Thursday, August 12, 2010

On theory of Knowledge

I had condensed the basic part of Buddha’s teaching into a sentence in the previous post and it cannot be much intelligible to those who are following these notes without some detailed explanations on what they actually mean. But before venturing into an analysis of the 12 causes of misery Buddha found, I would like to touch up on some general aspects of philosophical speculation. Buddha was the first to formulate a definite system of philosophy that relied entirely on reason and logic in the world and was particular about defining terms in his system. Till his time philosophy was a mixture of intuitive or poetic insights on life and magical formulas to make life better and superstitious belief’s that went without being questioned. He changed all that and introduced the greatest analytical structure that is found in human history. Let us check the background to his inestimable work. I hope you would forgive the digression because it’s more to provide a basis for what is to come next.

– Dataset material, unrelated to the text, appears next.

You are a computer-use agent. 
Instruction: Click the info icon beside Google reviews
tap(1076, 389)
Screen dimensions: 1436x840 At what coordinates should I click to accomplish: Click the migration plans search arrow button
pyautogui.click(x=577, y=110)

Any real and meaningful system of thought needs to be backed up by a theory of knowledge and unless we are aware how knowledge originates and is stored it would be impossible to speculate on the finer points of life and philosophy. This in its turn demands a definition of terms that are employed in the thought process. I have a distaste for words like epistemology, ontology etc, so I would try not to use them in my article and would like to keep it simple. It might displease some who like things in the abstract. That would of course make the article intelligent and abstruse but if that’s what you are after then there could be any number of tomes around that would keep you occupied for the rest of your life and would shed no more insight into the heart of things as a halogen lamp would shed light on its own innards.

Anyway I am not comfortable with those finer terms of philosophy as well! Whenever I see them I have a serious doubt that they are playing with my poor intellect and trying to hoodwink me into the mires of complexities that I can’t escape from. This comes of being immersed in such abstract systems of thought for a considerable period in my life. May be it’s because of my lack of intelligence or the inherent lethargy; I have only gained one insight from all that hard work-That I am not as wise as I took myself for! The only consolation is that I am in good company. Socrates is said to have expressed the same sentiments when he was on trial.

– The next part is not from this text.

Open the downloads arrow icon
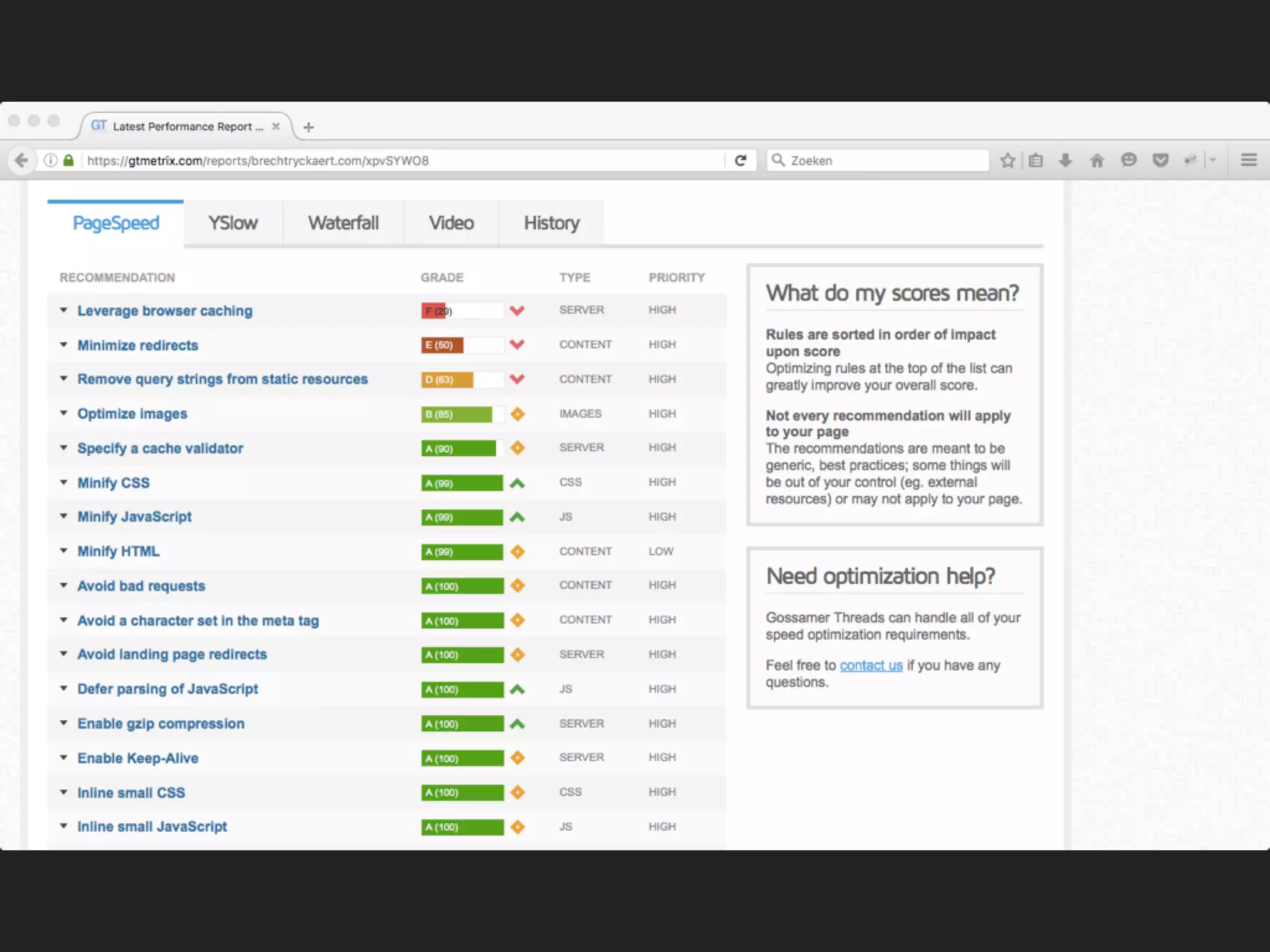The height and width of the screenshot is (952, 1270). [1065, 161]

Not that I am as wise as that great sophist too, for he was able to meet all the geniuses and intellectuals and artists of his time in person and put questions to them that they can’t answer! It was easy then. Athens was a small city state and one could meet people if one is ready to put some effort into it. But how is one to put questions to dead authors? The efforts to learn their works have left me with a firm belief that the writers of those toms are as unaware of reality as I am and was only trying to pass time by composing such delightful nonsense! This goes for the moderns too. One has to keep up pretenses of being intelligent doesn’t one? May be my effort is one such too, though I believe that the great soul I am talking about would show me better sense than that of trying to be egotistical!

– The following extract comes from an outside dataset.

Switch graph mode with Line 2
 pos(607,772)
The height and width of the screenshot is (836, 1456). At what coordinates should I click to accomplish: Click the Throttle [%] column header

Let us come back to the theory of knowledge which has to be the foundation of any system of thought. There is a notion that the Samkhya and Yoga systems existed prior to the period of Buddha, but we have no evidence for it other than the similarities in approaches found in them. The Samkhyas had a theory of knowledge that formed the basis of their analysis of life. It is helpful to learn of it before we start talking about the matter we are interested in.

If you ask anybody versed in philosophy in India they would tell you that there are mainly three methods to acquire knowledge. They are 1) by Direct perception 2) by Inference 3) and through Recorded Knowledge. These would look obvious to anyone once they have learned about them, for there are no other methods to gain knowledge. Yet it is not as easy to keep it fresh in mind at all times, is it?

Direct perception is the knowledge gained through our senses. Senses are 14 in number (14? you haven’t heard about this one have you? The ancient Indians were so meticulous about their definitions!), Five externals (Eyes, nose, ears, tongue and skin) and five internals (the centers to which these outer organs report their readings) and mind. I have said this even before- the Indians consider mind as an internal organ (Antakarana) or more precisely an organ with four parts (Psyche, nous, intellect and ego) and not a part of spirit. This is a subtle point to grasp and it would take time to do that for those who have been brought up with the belief that mind is sentient. These parts of the mind would look similar to you but they are not in Indian philosophy. Every single part does a particular job.

Buddha had simplified the matters somewhat by maintaining that there are only six senses. He included the internals in the external. So he would only speak about the six-fold realm of entanglement. He considered this primary.